*WORK REQUIRED*
Can you quote the records below word for word, starting at the line containing "Click the chef" and ending at the line containing "click(x=23, y=301)", with both of those lines included?

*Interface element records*
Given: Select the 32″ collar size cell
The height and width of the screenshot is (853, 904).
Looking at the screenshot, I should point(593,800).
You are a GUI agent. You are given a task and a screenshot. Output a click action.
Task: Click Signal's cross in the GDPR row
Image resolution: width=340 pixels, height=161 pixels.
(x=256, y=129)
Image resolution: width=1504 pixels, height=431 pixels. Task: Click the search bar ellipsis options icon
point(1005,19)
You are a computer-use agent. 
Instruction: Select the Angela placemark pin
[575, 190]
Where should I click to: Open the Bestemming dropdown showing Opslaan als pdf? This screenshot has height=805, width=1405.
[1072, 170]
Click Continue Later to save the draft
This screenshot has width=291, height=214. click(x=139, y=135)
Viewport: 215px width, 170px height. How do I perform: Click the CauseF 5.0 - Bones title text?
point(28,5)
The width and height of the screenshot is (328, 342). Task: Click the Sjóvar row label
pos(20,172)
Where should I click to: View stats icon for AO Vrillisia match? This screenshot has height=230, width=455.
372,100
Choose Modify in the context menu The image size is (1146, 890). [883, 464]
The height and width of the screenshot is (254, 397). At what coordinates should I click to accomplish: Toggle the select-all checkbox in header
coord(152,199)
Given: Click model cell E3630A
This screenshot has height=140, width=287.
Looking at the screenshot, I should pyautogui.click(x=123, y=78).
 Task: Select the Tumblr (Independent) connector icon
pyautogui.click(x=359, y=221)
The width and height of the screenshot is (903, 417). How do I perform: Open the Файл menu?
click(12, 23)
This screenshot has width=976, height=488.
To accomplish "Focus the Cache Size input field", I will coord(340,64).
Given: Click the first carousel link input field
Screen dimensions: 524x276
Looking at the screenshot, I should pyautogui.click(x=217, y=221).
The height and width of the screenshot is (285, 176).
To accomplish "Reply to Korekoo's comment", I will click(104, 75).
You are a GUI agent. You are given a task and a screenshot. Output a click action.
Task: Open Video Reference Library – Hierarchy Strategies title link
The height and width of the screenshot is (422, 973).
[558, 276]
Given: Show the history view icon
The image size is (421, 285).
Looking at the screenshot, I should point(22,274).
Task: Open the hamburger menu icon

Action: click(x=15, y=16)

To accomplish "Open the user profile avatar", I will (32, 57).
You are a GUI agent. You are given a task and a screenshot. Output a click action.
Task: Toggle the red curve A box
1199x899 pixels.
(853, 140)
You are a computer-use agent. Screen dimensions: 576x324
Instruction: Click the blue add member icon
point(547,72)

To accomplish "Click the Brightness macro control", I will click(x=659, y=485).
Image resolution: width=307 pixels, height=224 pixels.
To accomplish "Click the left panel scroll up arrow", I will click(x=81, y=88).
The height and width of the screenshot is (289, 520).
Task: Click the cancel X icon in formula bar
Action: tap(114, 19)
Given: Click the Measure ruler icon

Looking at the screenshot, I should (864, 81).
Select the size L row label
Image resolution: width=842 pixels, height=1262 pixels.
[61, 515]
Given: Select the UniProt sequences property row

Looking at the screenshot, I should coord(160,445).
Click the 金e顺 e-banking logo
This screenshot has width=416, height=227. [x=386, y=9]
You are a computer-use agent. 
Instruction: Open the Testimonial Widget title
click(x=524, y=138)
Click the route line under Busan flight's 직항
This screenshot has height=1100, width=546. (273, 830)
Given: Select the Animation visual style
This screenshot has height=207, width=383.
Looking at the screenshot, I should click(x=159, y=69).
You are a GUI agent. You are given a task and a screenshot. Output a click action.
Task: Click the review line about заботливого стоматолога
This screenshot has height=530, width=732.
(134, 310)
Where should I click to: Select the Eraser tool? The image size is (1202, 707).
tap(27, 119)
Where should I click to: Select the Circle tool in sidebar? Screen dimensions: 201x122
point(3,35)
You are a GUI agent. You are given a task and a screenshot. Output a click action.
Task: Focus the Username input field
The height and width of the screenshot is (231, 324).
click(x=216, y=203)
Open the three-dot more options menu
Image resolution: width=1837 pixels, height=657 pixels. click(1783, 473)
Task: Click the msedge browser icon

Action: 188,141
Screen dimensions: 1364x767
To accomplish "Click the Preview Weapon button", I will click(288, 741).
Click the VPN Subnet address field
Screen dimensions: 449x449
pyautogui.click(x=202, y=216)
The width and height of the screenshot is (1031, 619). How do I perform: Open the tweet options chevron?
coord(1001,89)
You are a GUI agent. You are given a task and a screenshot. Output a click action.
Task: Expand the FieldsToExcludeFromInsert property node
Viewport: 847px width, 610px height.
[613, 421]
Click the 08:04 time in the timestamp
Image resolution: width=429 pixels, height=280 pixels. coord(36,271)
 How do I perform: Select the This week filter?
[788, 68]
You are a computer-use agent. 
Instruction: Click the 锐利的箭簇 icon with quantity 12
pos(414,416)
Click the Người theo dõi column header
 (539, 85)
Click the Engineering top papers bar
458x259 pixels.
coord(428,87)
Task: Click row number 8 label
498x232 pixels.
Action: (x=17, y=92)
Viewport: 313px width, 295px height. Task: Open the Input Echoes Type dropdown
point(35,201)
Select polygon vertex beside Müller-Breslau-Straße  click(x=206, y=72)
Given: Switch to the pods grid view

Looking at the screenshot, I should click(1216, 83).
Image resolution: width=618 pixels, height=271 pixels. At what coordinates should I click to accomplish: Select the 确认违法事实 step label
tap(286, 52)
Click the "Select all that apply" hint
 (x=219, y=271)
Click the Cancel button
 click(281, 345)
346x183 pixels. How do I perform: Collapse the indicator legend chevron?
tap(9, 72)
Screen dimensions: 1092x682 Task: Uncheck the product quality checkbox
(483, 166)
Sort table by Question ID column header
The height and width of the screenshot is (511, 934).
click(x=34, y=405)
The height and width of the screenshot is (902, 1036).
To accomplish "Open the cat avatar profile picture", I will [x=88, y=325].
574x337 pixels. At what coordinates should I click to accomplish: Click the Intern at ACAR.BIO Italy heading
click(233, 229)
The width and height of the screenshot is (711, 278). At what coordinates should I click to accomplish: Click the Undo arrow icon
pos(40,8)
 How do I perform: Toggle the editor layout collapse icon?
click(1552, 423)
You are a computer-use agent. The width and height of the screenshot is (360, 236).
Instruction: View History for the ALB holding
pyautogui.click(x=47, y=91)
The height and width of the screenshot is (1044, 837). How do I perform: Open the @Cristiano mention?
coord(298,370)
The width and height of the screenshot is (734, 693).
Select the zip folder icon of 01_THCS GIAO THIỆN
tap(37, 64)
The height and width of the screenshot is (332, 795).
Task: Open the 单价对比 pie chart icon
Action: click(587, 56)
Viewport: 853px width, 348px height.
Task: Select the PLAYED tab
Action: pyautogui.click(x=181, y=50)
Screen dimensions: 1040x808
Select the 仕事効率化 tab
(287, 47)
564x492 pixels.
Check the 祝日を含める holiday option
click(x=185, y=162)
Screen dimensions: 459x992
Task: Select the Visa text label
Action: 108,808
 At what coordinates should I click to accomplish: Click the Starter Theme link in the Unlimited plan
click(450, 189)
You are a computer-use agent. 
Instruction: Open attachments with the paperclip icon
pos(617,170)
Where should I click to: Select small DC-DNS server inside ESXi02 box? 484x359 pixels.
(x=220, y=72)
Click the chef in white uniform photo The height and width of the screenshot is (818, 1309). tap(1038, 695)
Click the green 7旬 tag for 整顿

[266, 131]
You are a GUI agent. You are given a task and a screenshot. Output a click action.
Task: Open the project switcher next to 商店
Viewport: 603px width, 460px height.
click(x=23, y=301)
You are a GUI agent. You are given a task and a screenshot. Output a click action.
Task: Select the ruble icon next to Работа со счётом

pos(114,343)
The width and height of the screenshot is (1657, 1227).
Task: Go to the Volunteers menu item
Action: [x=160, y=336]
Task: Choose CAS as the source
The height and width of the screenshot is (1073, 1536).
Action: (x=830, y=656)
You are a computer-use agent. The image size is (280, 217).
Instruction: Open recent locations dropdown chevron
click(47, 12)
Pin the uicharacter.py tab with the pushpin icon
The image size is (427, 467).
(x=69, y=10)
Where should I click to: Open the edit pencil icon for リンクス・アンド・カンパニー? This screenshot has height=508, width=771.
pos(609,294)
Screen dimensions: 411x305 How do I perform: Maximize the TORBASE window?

*THE RESULT*
Click the chef in white uniform photo The height and width of the screenshot is (818, 1309). tap(1038, 695)
Click the green 7旬 tag for 整顿

[266, 131]
You are a GUI agent. You are given a task and a screenshot. Output a click action.
Task: Open the project switcher next to 商店
Viewport: 603px width, 460px height.
click(x=23, y=301)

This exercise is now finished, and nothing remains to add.